Service Metric Monitored
VM CPU % utilised
BigQuery Time for executions
Functions Execution count

Using Stackdriver

To monitor a VM, Stackdriver must have an agent installed on that VM. If you have a Linux machine, then using curl from bash you can call and install the agent via the SSH connection to that VM:

curl -sSO https://dl.google.com/cloudagents/add-monitoring-agent-repo.sh
sudo bash add-monitoring-agent-repo.sh && \
sudo apt-get update

You will have to select a version number and install the latest as per the GCP’s directions.

The agent needs a Stackdriver workspace to send data to. Stackdriver can be setup via the GCP console. Each project can have a space or projects may be added to another project’s space.

Stackdriver can be set up to email reports on a cycle or to send alterts. These setting are held in a policy. The policy configuration can use labels given to VMs, or general properties such as zone, region, project ID. If no labels were applied to VMs, instance ID can be applied to pick up individual VMs.

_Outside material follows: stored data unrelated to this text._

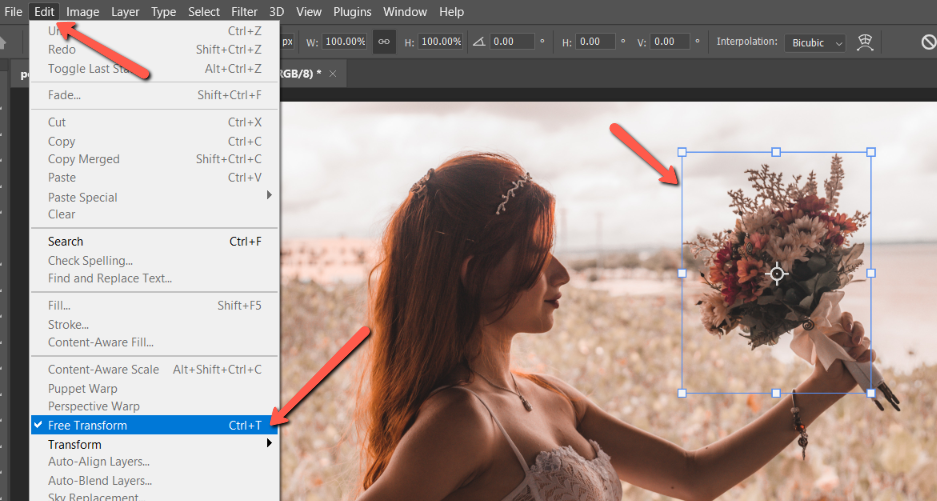Viewport: 937px width, 501px height.
Task: Click the transform center reference point crosshair
Action: tap(777, 273)
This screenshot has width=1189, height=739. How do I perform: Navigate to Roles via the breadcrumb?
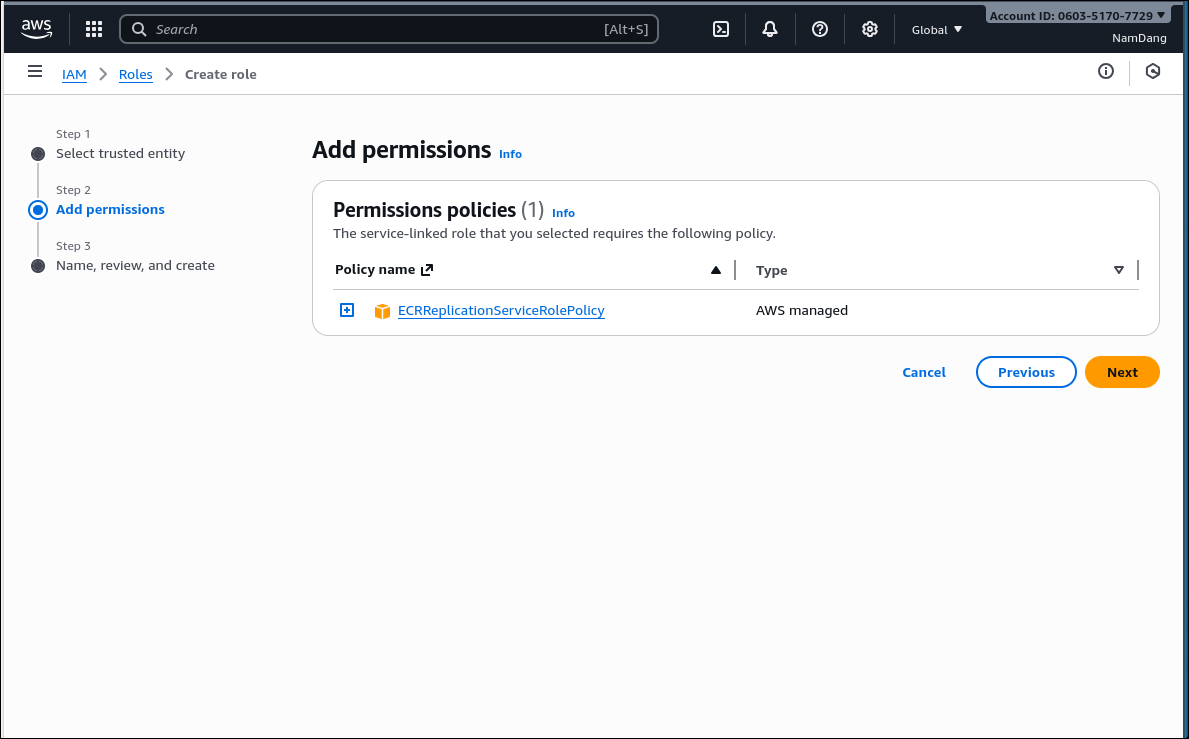135,74
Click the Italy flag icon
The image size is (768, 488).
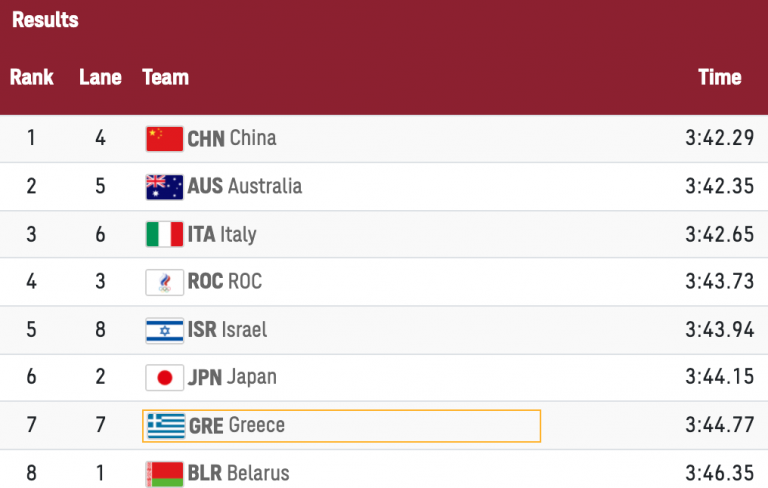[164, 235]
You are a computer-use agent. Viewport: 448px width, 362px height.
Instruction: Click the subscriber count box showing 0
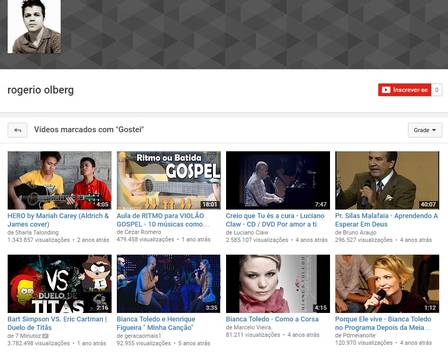pos(437,90)
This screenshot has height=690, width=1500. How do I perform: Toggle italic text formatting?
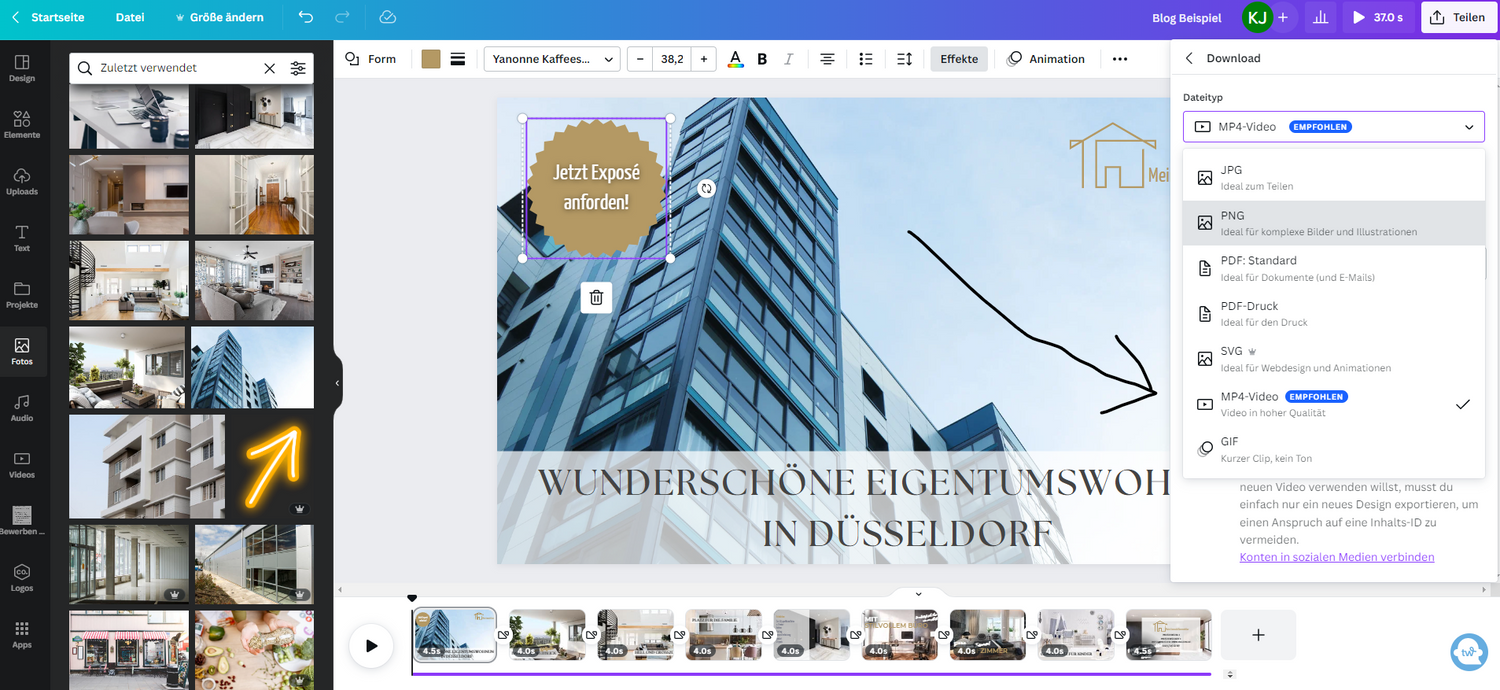tap(789, 59)
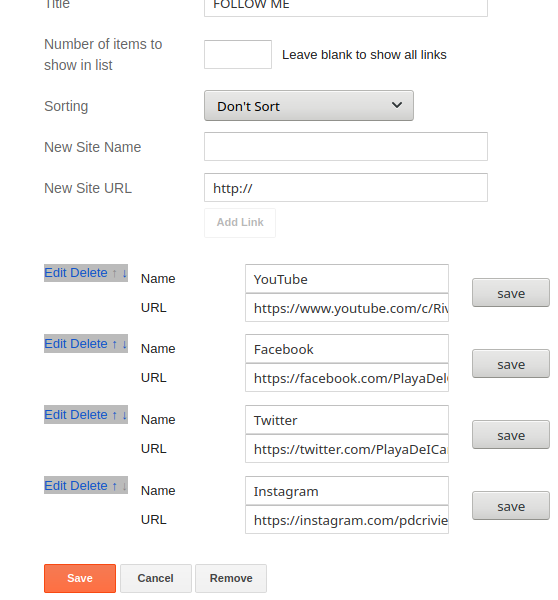Image resolution: width=558 pixels, height=600 pixels.
Task: Edit the Twitter link entry
Action: pos(56,415)
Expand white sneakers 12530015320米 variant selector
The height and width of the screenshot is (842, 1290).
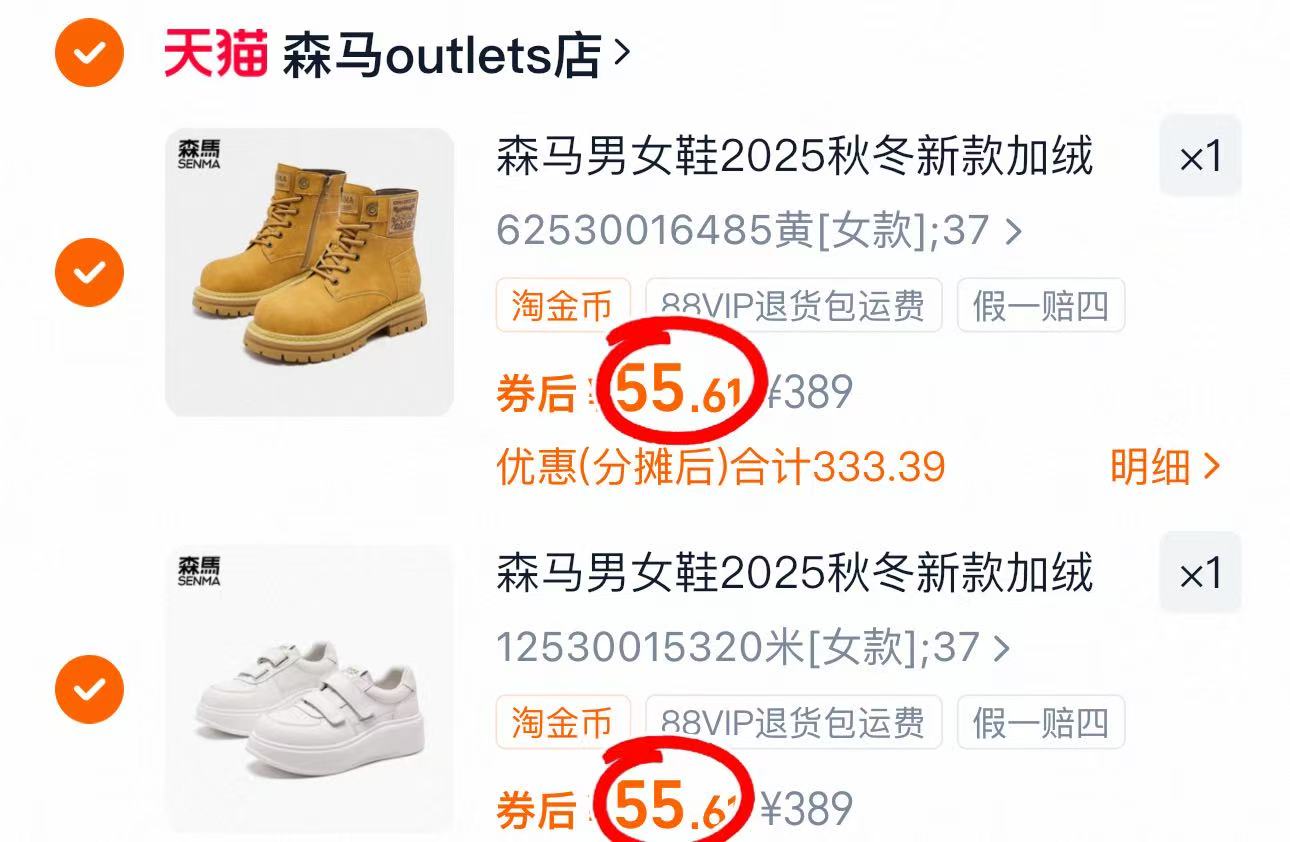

The Stackdriver report is highly customisable:

  • Aligning, grouping data, e.g. data every 20s can be reported as av. per min
  • Reducing, consolidating data into max, min, mean, standard deviation

Alerts can be set for these reports, e.g. CPU usage >85% for 2 minutes. Alert channels include:

  • email
  • Slack / HipChat
  • GCP console
  • PagerDuty
  • Campfire

Custom Metrics

If none of the predefined variables measures what you need, then create custom metrics.

There are 2 APIs that GCP recommends:
  • Stackdriver’s own
  • OpenCensus

A custom metric must be programmed to call the monitoring API in a language such as Python, etc.

Configuring Log Sinks

The default data-retention period in Stackdriver is 30 days. To assist with long-term storage or advanced analytics, Cloud Storage (with lifecycle management) and BigQuery are useful tools.

Stackdriver> Exports form assists with exporting data to a “sink”. You need to configure the sink:

  • name
  • service (BigQuery, Storage/Bucket, Pub/Sub, custom)
  • destination

When setting up a GCP service, the form with allow export to an existing location or create a new service item.

Cloud Trace

Cloud Trace is a service that collects latency data from a GCP app. This assists with performance monitoring, e.g. to identify bottle-necks.

Traces are only generated when applications are programmed to call Cloud Trace. As with Stackdriver, the reports are customisable.

Cloud Debugger

Cloud Debug assists developers to inspect the state of a running instance. It can take snapshots of the state of an app in App Engine and can also be enabled on CE and GKE.

Using Debugger

The GCP console form provides a drop-down of deployments such as an App Engine app. From here the code can be examined line by line, and any line of interest can be clicked to create a snapshot of the instance when that line of code executes. Alternatively a log point may be placed at that line.